For every container of farm goods or general agriculture commodities, all agriculture shippers will be given $200. For any said shippers using refrigerated containers, they will receive $400, and lastly, any shippers out of Oakland can be eligible for an additional $125 for each empty container they pick up.
This newly established incentive will be accessible through all of 2022, and any shipper wishing to apply for the benefits may do so until Jan 31, 2023, according to the USDA.
Why was this put in place?
According to the USDA, carriers have shifted their service schedules to miss certain larger congested West Coast ports, which have aided the decline of overall export declines.
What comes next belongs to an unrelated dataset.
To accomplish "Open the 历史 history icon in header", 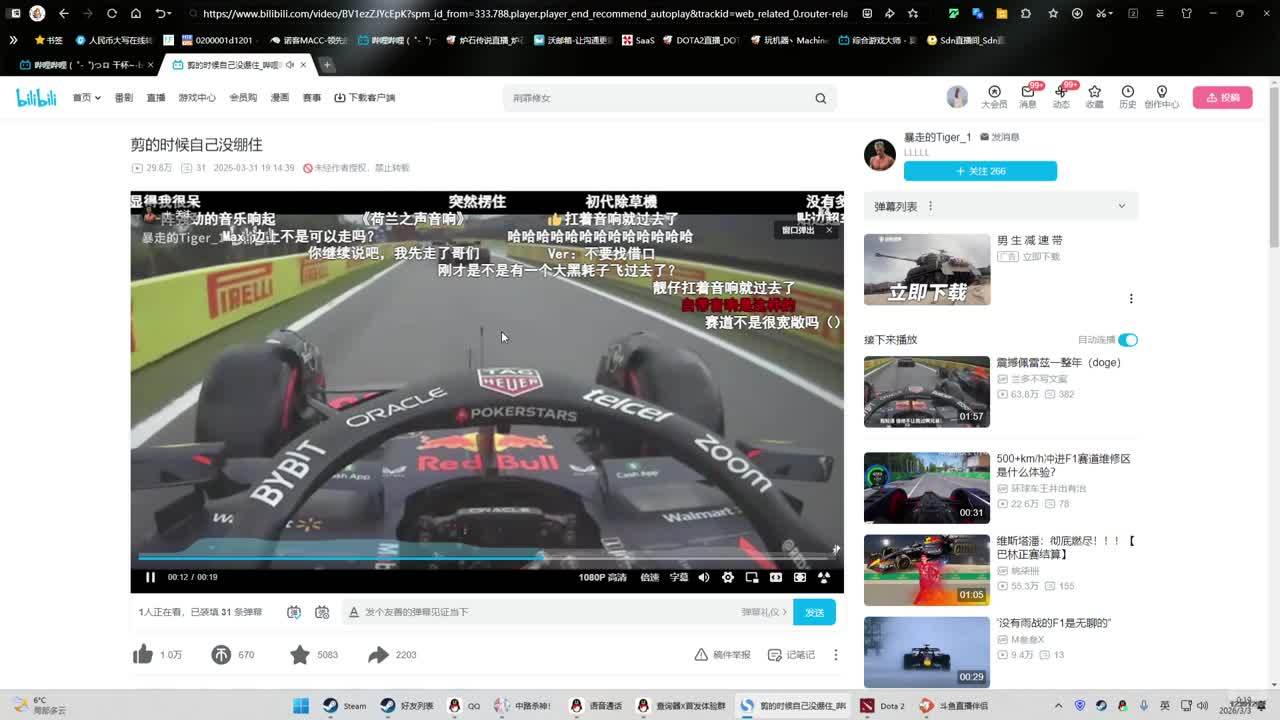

The list of major West Coast ports that have been avoided due to scheduling issues and congestion are Oakland, Seattle, Tacoma, and Washington. Carriers such as Hapag-Lloyd has taken Oakland off their route for months but will reopen with limited service toward the middle to end of June 2022.
To alleviate the declining numbers, the USDA’s program is hoping to offset some agriculture expenses being faced. The USDA’s plan will only allow some assistance, but will not completely reimburse costs of moving and storing containers, but does aim to help American agriculture to move faster and regain efficiency through the global markets.
According to the Port of Oakland Maritime Director Bryan Brandes, he believes the initiative will “go a long way in helping ag exporters,” but notes it’s still needed for “shipping lines to bring back vessel service to Oakland to address the high demand of export volume.”